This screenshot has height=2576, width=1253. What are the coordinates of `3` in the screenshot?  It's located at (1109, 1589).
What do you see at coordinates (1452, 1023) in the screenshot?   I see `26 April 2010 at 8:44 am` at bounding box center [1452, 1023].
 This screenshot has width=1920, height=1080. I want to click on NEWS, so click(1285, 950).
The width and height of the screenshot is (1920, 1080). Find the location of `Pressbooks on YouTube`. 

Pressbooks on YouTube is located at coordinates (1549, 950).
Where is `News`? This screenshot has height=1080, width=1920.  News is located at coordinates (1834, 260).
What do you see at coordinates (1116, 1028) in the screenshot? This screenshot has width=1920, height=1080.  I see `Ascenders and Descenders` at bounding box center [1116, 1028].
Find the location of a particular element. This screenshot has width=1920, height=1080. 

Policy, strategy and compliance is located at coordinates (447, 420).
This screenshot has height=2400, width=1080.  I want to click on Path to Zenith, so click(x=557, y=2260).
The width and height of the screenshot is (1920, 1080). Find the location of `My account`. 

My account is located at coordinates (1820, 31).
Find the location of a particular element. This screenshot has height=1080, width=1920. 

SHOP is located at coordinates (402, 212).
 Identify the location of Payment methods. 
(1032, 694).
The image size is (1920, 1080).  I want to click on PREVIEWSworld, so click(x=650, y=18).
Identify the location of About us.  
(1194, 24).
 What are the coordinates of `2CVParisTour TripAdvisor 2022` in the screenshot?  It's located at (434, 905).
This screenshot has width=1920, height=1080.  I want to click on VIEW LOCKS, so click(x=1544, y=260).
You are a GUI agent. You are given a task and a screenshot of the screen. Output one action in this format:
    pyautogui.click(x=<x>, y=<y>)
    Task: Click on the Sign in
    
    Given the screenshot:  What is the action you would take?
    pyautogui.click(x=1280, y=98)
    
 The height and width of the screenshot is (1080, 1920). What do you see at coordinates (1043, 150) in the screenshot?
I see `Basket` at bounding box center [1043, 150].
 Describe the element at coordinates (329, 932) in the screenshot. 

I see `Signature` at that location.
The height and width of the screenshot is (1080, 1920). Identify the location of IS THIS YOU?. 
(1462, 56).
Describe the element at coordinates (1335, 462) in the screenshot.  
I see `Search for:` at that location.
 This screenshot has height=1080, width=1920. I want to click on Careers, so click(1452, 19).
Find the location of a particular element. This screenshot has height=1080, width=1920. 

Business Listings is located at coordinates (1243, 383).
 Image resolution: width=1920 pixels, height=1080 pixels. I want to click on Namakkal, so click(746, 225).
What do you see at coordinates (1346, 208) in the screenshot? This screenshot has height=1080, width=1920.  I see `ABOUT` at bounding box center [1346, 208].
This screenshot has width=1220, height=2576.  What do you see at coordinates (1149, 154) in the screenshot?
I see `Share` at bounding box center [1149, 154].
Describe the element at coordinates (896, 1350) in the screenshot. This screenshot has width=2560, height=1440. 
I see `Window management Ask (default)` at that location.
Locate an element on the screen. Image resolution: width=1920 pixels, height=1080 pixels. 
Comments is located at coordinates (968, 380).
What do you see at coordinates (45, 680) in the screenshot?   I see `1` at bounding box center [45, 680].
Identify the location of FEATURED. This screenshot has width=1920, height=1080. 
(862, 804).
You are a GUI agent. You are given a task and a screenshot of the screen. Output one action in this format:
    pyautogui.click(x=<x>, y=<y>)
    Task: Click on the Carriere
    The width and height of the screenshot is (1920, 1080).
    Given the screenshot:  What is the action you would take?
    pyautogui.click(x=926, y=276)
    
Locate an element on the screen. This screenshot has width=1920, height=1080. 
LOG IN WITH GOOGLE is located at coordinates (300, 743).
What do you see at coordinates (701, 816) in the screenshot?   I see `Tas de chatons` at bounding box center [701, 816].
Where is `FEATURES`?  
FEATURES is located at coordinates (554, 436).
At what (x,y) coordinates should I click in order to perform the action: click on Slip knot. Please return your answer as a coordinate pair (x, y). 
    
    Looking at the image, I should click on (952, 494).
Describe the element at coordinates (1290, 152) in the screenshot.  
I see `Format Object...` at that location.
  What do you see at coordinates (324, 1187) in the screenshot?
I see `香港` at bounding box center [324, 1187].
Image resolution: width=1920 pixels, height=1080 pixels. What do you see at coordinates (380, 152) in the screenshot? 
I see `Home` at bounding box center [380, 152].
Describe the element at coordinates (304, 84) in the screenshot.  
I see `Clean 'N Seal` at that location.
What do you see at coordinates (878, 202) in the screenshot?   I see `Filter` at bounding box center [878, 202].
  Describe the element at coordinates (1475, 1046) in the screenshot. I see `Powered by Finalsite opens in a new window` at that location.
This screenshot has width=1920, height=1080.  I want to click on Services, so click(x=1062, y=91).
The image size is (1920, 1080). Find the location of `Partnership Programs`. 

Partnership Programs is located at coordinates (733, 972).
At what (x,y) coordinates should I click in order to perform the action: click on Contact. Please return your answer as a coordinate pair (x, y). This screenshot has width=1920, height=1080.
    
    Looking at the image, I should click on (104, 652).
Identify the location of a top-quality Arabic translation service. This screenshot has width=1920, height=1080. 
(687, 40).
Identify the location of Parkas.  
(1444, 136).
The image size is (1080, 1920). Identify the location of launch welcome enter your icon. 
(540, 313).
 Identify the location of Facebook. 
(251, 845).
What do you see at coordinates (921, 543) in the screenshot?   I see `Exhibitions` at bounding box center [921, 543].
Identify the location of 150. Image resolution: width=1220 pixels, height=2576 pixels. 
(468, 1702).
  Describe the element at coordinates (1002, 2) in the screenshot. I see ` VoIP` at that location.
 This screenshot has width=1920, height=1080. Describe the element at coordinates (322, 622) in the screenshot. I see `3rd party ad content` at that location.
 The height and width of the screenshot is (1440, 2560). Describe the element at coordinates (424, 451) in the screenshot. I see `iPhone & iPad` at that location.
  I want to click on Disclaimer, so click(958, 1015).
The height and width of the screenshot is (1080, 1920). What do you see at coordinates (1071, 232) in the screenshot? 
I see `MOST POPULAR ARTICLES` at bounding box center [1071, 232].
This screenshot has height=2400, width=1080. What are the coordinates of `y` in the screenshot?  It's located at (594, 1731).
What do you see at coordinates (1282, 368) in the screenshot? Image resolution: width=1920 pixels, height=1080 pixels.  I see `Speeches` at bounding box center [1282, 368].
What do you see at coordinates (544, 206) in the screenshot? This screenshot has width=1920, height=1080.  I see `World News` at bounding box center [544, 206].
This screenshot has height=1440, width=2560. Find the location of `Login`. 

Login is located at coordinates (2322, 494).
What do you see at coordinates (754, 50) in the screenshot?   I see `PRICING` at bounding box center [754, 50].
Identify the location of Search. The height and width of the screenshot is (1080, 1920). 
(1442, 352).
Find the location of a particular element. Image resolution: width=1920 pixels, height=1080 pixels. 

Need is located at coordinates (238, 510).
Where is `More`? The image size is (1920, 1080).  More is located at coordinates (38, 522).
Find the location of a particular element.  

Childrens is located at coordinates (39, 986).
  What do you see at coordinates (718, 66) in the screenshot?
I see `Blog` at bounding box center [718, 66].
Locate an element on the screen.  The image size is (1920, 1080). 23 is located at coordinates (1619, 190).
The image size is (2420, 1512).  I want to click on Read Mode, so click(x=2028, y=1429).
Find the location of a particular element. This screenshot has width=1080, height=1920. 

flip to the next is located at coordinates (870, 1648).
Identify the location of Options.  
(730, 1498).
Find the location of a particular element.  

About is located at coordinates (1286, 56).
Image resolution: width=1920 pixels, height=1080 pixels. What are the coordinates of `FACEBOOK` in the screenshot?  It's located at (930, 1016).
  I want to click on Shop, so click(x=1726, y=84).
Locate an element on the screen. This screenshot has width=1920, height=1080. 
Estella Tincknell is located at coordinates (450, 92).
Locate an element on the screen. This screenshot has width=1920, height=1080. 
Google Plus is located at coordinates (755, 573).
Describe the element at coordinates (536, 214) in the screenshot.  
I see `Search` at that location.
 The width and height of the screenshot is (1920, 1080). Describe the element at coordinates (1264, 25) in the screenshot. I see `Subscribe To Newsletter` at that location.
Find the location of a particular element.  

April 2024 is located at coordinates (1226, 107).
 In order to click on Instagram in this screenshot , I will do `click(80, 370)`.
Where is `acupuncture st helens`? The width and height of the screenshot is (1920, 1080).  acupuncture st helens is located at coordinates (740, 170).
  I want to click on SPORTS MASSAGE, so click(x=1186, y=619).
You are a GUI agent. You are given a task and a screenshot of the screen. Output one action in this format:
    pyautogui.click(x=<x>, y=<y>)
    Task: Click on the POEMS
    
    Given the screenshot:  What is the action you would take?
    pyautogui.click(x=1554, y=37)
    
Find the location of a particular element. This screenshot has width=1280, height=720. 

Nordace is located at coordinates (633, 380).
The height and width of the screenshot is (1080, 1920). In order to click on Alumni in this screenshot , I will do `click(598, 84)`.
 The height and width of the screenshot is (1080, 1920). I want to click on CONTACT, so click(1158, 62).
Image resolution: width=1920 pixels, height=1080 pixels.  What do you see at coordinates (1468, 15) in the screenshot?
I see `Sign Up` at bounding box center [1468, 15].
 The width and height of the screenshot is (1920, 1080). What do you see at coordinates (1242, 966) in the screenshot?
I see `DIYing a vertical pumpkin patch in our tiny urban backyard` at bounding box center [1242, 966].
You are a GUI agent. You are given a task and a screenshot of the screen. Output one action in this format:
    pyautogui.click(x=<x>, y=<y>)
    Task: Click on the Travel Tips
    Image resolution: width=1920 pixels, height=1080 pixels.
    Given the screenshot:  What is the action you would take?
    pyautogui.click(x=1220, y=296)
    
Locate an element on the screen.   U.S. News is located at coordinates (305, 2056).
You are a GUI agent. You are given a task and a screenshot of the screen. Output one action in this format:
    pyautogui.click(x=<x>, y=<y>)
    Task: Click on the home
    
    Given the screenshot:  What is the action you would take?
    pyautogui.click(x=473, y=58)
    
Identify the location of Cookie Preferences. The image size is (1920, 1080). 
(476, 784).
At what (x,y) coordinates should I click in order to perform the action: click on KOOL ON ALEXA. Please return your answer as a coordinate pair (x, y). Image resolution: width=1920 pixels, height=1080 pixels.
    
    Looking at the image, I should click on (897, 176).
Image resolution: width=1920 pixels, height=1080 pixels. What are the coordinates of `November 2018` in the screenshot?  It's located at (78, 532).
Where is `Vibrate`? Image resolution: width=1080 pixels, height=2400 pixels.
┄┄┄┄┄┄
**Exercise instructions**
Copy out, word for word, the lines of the items above starting with the line that contains "y). This screenshot has width=1920, height=1080." and ending after the line that contains "Looking at the image, I should click on (104, 652).".

**Exercise answer**
At what (x,y) coordinates should I click in order to perform the action: click on Contact. Please return your answer as a coordinate pair (x, y). This screenshot has width=1920, height=1080.
    
    Looking at the image, I should click on (104, 652).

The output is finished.